Posted on April 21, 2010 by JA Allen
Chris Evert is No. 1 for the Ladies Tour at the French Open

Chris Evert is No. 1 for the Ladies Tour at the French Open

How do you measure the greatness of an athlete within their respective sport? What factors determine the degree of greatness over a period of time––years or decades?

Further, how do you determine who is No. 1 in any given list or ranking? First you must find a pattern and then you must determine the significant components of the ranking––does each factor merit being used as part of the overall equation?

Sometimes it does, without question––like the score in a game. The highest or lowest score wins as in football or golf.

It is not always a simple task to determine who is the greatest because such discussions invariably have subjective components.

For this ranking, first consider the number of times a woman made it to the French Open finals since 1968 (Open Era) as the initial demarcation of greatness.

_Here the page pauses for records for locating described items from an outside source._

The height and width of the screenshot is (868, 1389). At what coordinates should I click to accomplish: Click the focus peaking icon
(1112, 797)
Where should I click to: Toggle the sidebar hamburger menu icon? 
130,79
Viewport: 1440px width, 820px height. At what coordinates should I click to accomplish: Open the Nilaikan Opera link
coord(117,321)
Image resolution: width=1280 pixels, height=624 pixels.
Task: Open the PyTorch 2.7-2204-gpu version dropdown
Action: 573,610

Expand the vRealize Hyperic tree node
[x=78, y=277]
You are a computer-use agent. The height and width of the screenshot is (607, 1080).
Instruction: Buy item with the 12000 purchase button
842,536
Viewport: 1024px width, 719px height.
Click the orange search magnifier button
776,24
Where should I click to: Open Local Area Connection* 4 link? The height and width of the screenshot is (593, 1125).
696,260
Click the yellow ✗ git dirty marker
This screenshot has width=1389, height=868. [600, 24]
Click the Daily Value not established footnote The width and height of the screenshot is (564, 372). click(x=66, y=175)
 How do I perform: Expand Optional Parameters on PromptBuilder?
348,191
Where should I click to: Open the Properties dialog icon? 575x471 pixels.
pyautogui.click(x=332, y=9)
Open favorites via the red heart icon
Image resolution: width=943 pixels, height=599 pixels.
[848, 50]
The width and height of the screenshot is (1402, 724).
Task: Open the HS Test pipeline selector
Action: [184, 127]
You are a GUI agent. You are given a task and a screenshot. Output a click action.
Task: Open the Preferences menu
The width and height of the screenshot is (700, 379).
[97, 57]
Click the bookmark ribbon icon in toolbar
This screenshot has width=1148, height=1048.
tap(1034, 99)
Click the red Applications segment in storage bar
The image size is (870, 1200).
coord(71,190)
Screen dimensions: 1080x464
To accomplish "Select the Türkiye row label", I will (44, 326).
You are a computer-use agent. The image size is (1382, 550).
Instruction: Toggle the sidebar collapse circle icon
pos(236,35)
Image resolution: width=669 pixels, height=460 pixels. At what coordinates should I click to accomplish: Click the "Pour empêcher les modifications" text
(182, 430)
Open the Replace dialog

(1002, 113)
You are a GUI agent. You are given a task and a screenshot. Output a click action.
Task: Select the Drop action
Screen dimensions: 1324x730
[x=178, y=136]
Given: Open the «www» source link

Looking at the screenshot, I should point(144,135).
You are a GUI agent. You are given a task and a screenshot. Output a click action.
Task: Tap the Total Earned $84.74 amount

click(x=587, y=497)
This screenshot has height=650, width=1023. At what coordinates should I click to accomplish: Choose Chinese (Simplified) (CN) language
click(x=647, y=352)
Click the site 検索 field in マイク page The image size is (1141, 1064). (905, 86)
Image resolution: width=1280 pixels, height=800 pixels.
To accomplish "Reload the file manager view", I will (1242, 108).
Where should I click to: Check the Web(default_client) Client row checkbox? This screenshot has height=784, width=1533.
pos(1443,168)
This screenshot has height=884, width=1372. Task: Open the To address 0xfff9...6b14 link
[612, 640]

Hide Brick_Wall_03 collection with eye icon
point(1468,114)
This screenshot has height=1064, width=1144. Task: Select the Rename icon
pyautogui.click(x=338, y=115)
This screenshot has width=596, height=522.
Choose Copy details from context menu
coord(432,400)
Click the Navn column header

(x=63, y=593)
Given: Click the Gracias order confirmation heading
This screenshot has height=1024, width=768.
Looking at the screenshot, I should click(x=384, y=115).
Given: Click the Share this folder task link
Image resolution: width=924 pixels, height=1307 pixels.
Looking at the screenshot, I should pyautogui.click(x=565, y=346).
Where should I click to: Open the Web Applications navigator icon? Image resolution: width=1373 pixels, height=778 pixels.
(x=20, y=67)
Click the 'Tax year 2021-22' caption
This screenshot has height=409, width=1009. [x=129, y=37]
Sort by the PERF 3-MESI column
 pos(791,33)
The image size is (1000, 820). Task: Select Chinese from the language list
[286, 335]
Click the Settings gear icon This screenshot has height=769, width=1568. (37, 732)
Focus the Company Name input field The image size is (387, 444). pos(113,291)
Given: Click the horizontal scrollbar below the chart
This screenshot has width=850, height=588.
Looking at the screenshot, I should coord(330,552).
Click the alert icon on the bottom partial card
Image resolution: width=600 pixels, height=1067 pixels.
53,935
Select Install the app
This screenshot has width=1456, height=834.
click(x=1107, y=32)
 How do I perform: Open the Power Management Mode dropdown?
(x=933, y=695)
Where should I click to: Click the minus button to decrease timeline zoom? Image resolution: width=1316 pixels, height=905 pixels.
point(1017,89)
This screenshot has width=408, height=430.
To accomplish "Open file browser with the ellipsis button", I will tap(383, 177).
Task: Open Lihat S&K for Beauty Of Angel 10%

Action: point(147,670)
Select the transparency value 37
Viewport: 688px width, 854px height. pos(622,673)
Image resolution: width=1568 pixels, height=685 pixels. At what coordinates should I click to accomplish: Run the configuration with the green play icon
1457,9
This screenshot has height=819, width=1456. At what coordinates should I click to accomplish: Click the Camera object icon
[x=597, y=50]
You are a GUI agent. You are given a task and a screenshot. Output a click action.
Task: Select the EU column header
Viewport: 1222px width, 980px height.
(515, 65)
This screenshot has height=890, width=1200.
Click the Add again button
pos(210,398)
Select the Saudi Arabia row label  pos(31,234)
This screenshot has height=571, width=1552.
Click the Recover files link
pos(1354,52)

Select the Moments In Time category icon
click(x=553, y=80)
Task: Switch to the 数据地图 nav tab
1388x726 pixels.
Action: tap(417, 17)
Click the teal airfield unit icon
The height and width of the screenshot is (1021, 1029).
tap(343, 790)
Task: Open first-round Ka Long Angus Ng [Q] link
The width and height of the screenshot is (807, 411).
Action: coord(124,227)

To be considered she must have made it to the finals of the French Open at least 3 times.

Within the number of appearances, measure the wins against the losses in a given number of tries.

No. 1 Chris Evert ––Nine French Open Finals

Chris Evert winning seven of nine final appearances remains the undisputed leader on the clay at the French Open in Paris surpassing even her male counterparts in some estimations.

Evert won 7 French Open titles in 9 final appearances.

Evert won 7 French Open titles in 9 final appearances.

Clay brought out the strengths of Evert’s game––her patience, determination and her ability to construct points. She was tireless and unflappable on the red clay at Stade Roland Garros––hence her nickname, the Iron Princess.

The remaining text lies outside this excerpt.